Activity - Give again only the lines from the line that holds "Instruction: Bookmark Jeremy Carl's tweet" to the end of the data, inclusive, omitting all pictures.

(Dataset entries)
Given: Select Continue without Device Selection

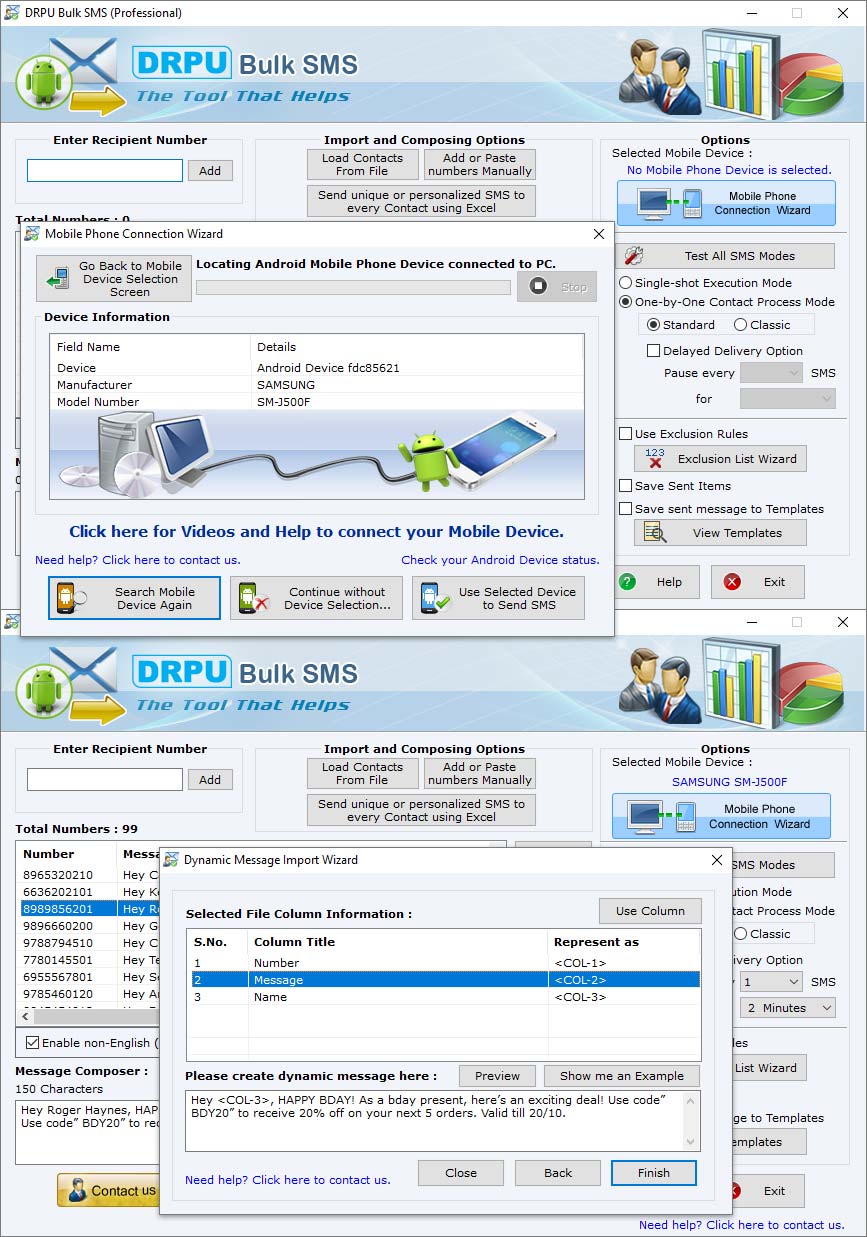Looking at the screenshot, I should 316,597.
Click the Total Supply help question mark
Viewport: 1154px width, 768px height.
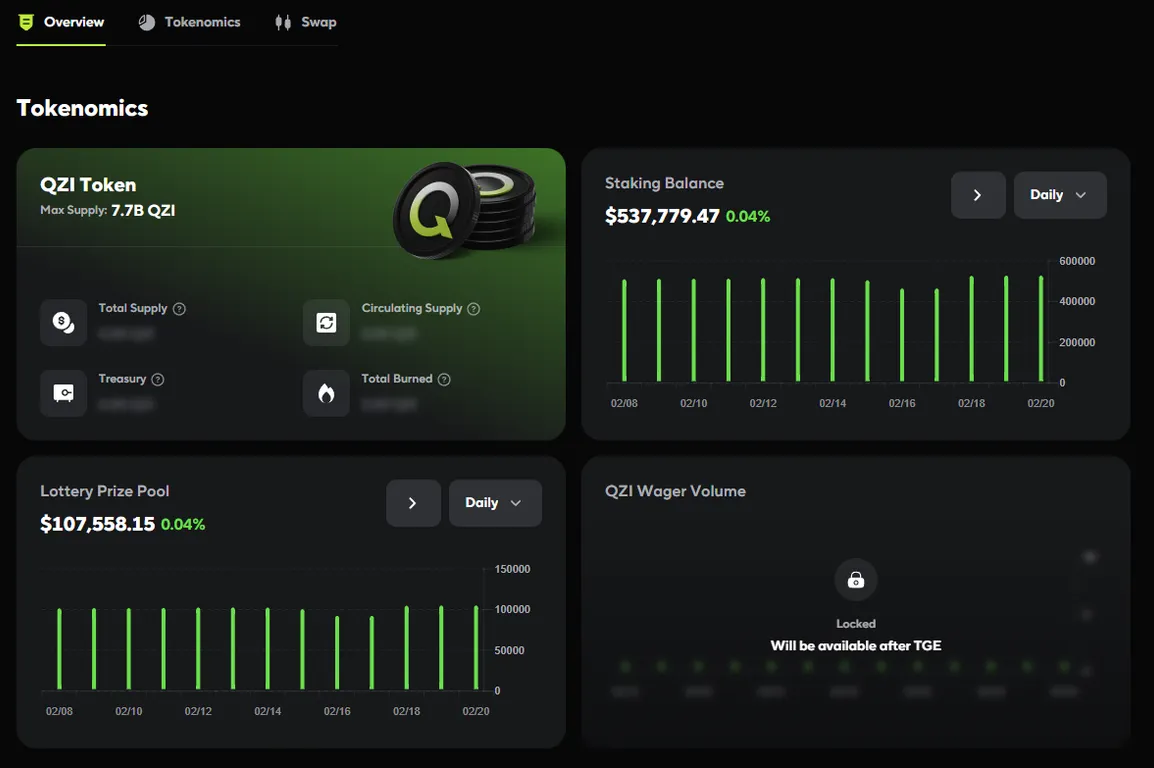tap(179, 309)
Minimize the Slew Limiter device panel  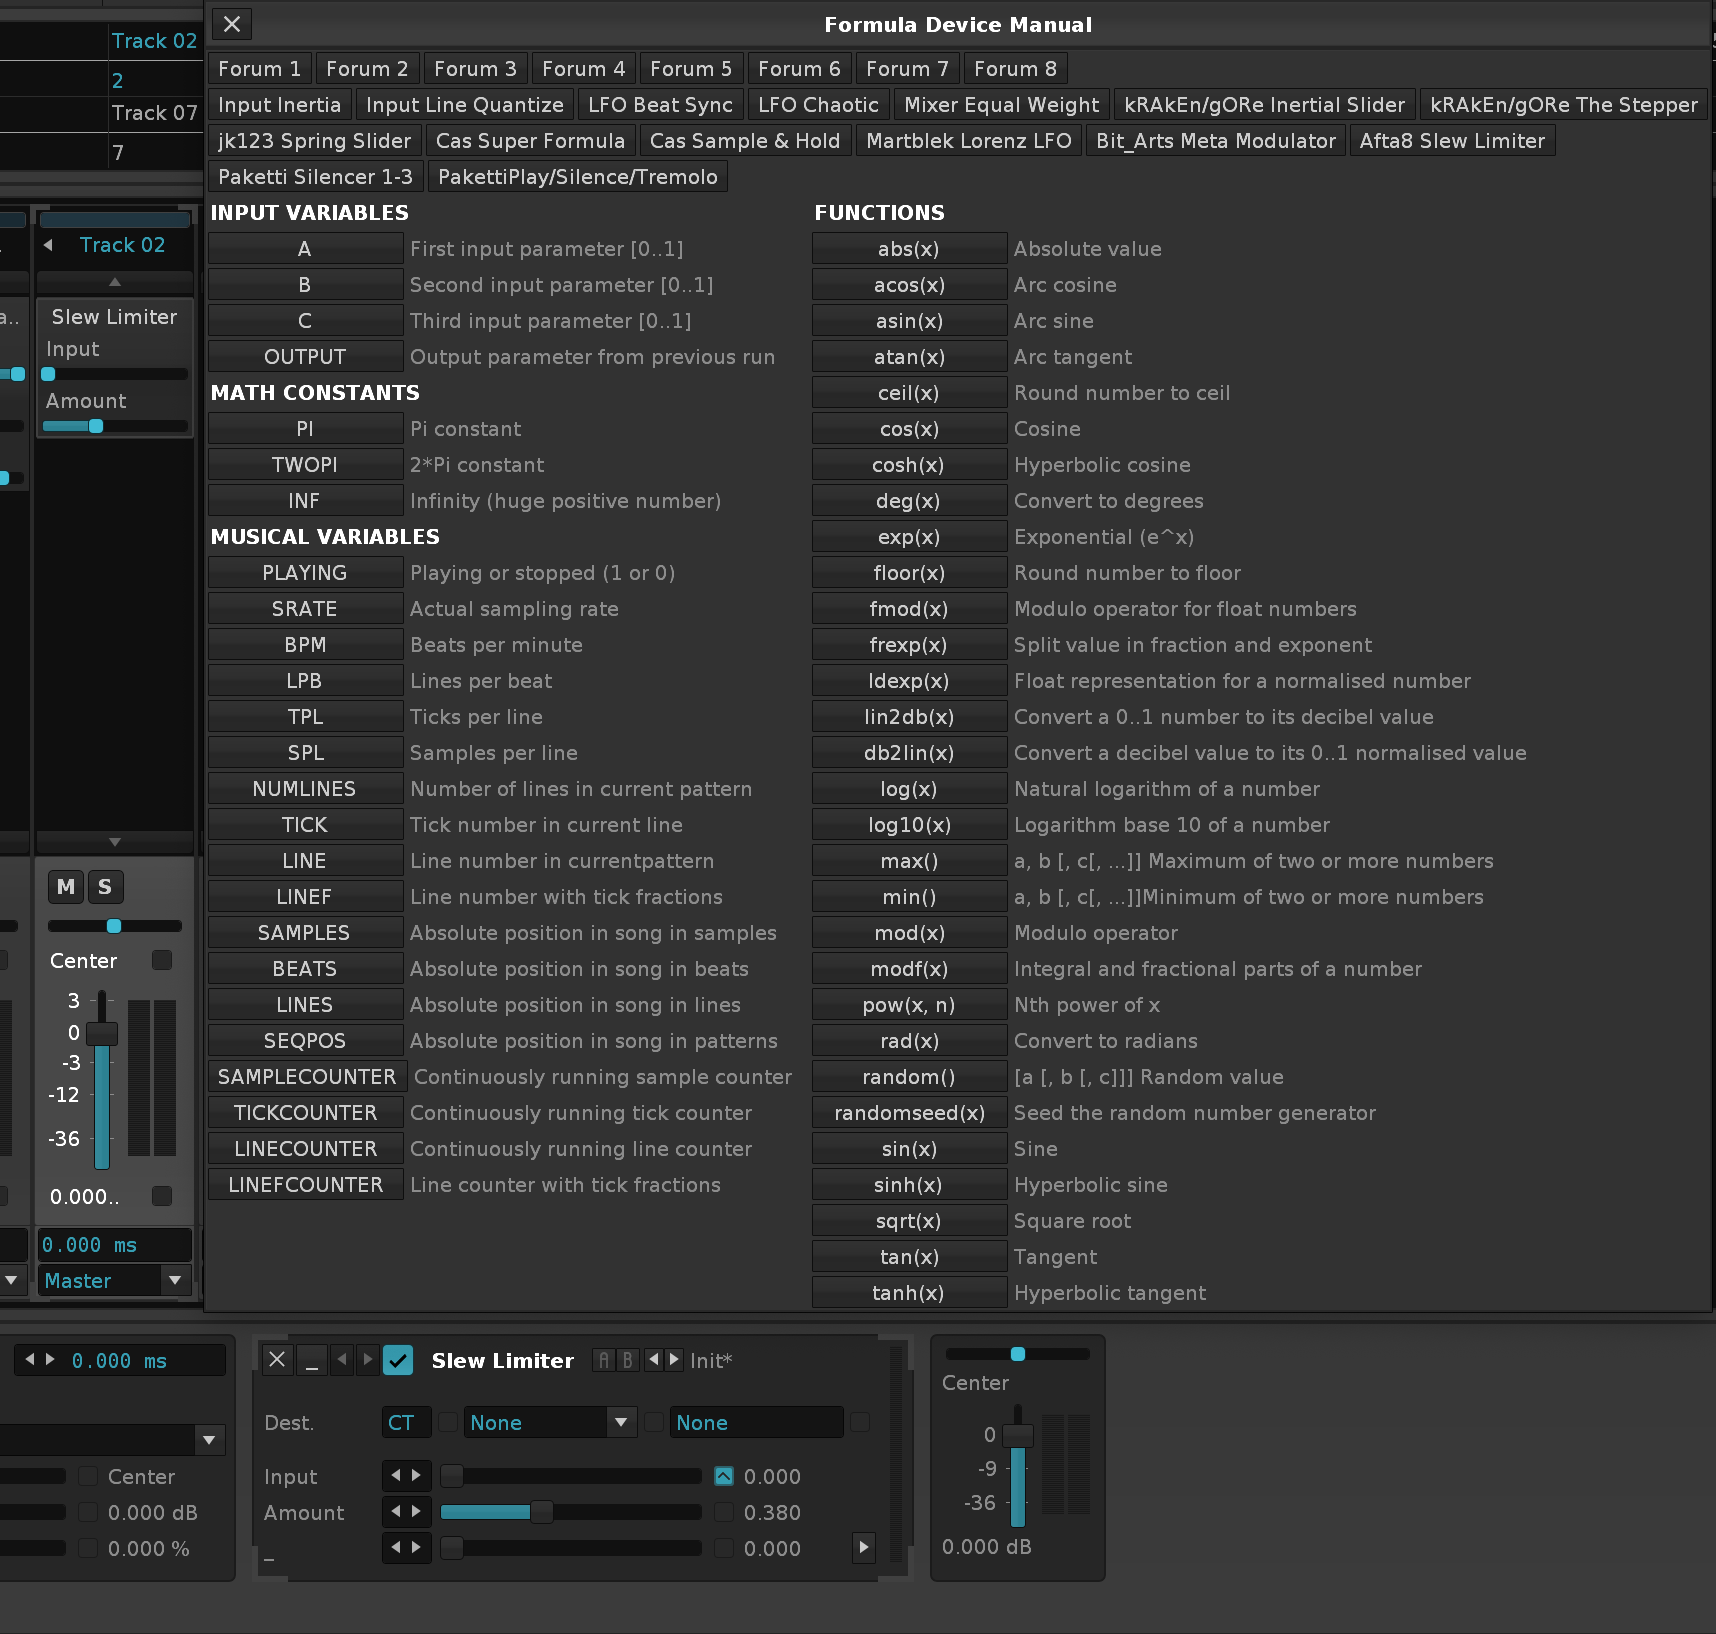312,1360
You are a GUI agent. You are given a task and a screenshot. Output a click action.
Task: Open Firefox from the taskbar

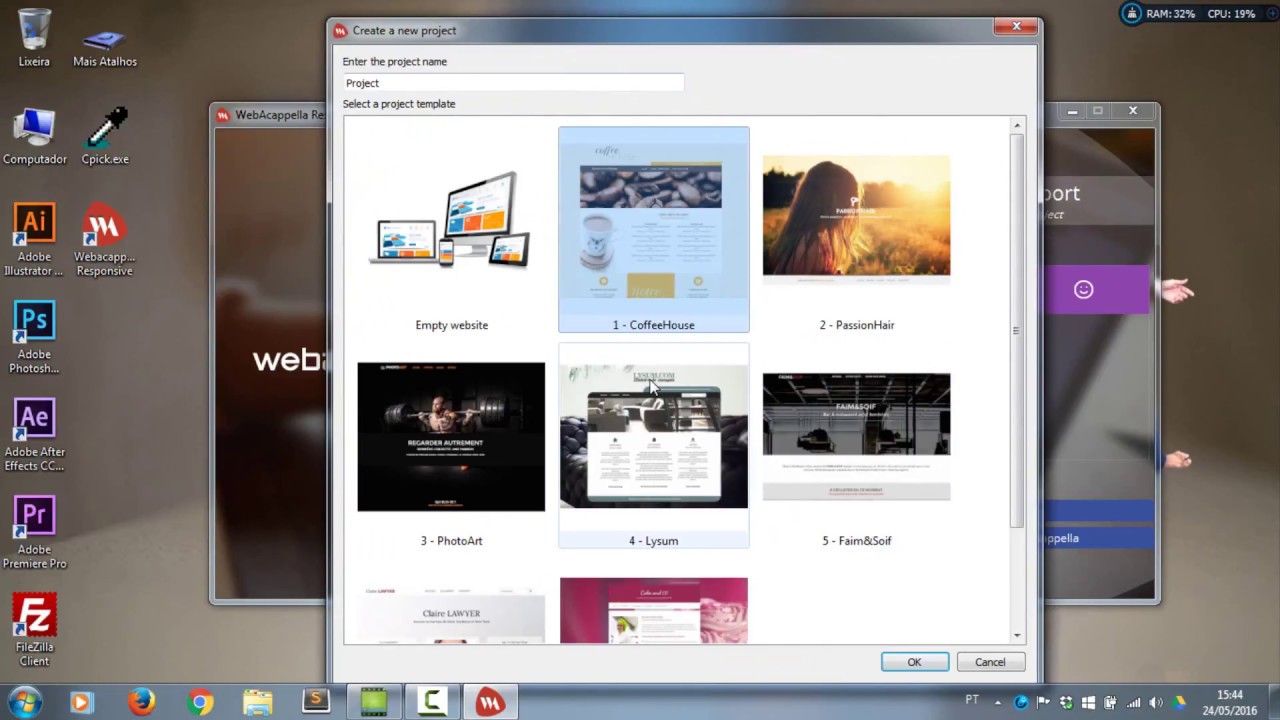point(141,702)
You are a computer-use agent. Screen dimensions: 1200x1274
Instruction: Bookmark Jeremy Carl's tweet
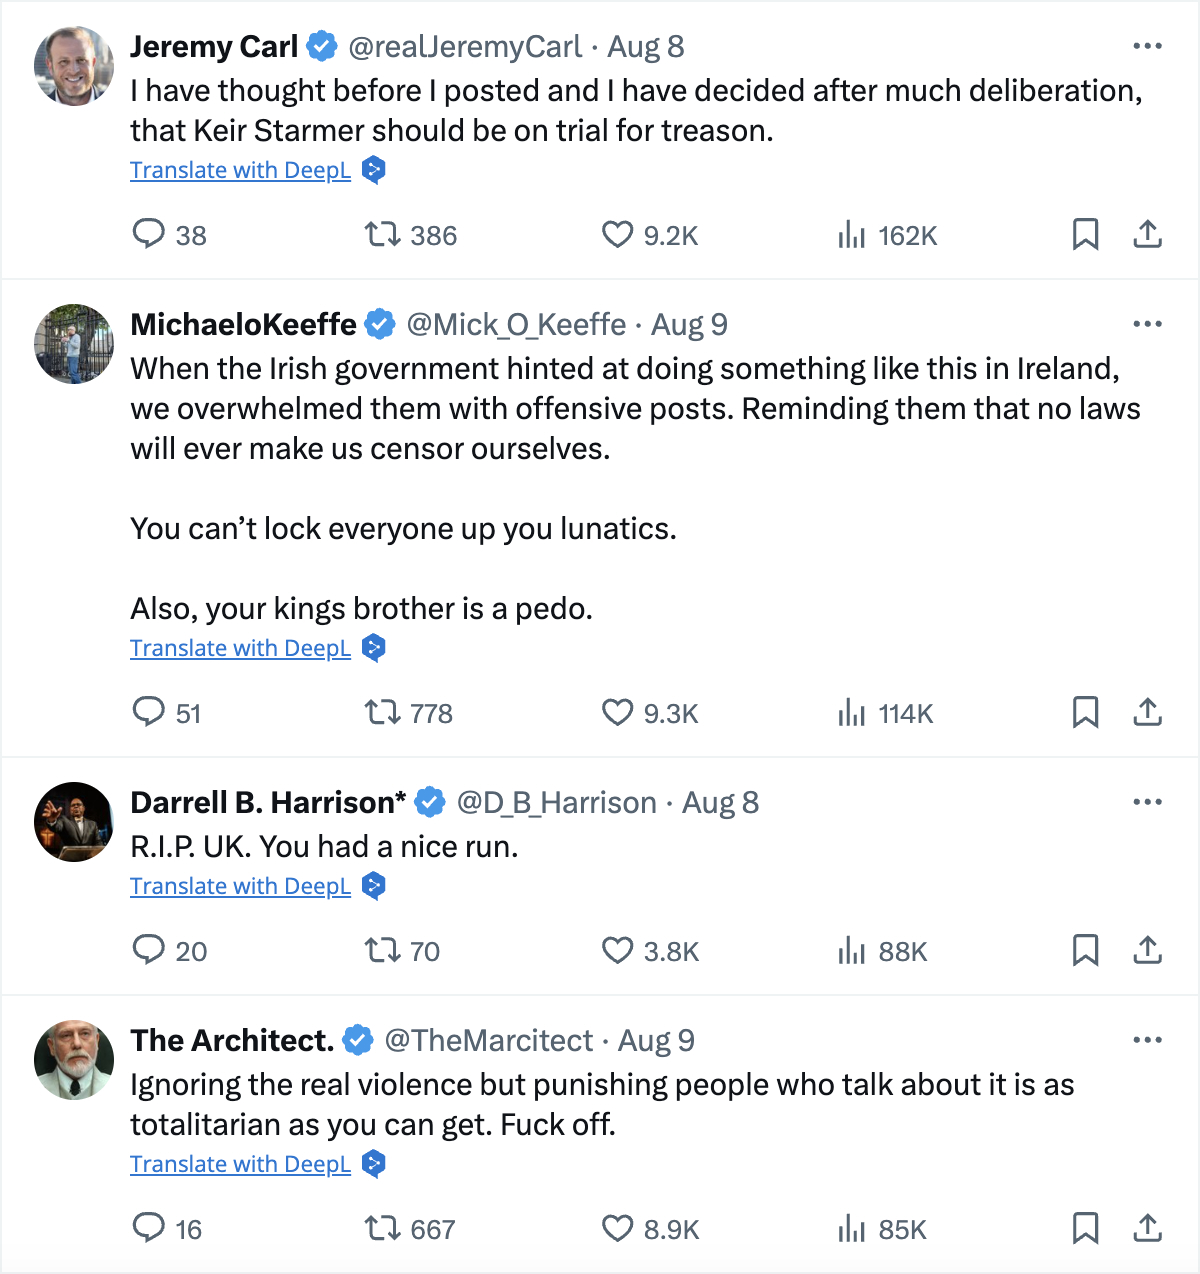click(1085, 234)
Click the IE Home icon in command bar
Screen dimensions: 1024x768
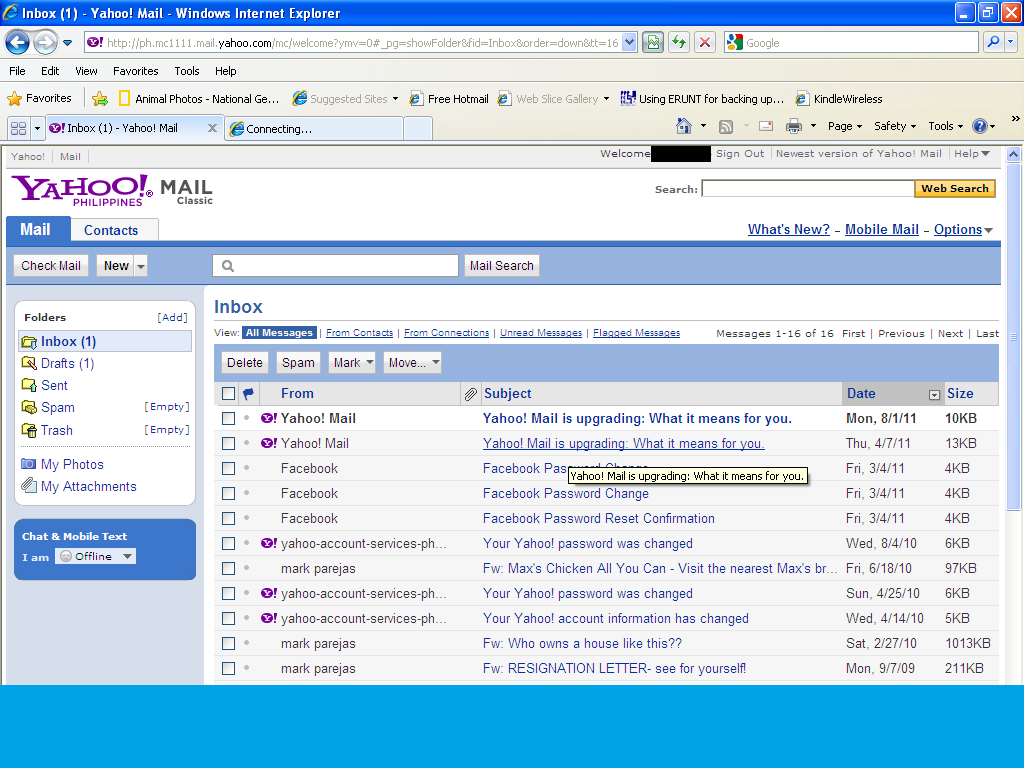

Solution -
Instruction: Bookmark Jeremy Carl's tweet
click(1085, 234)
Click the IE Home icon in command bar
Screen dimensions: 1024x768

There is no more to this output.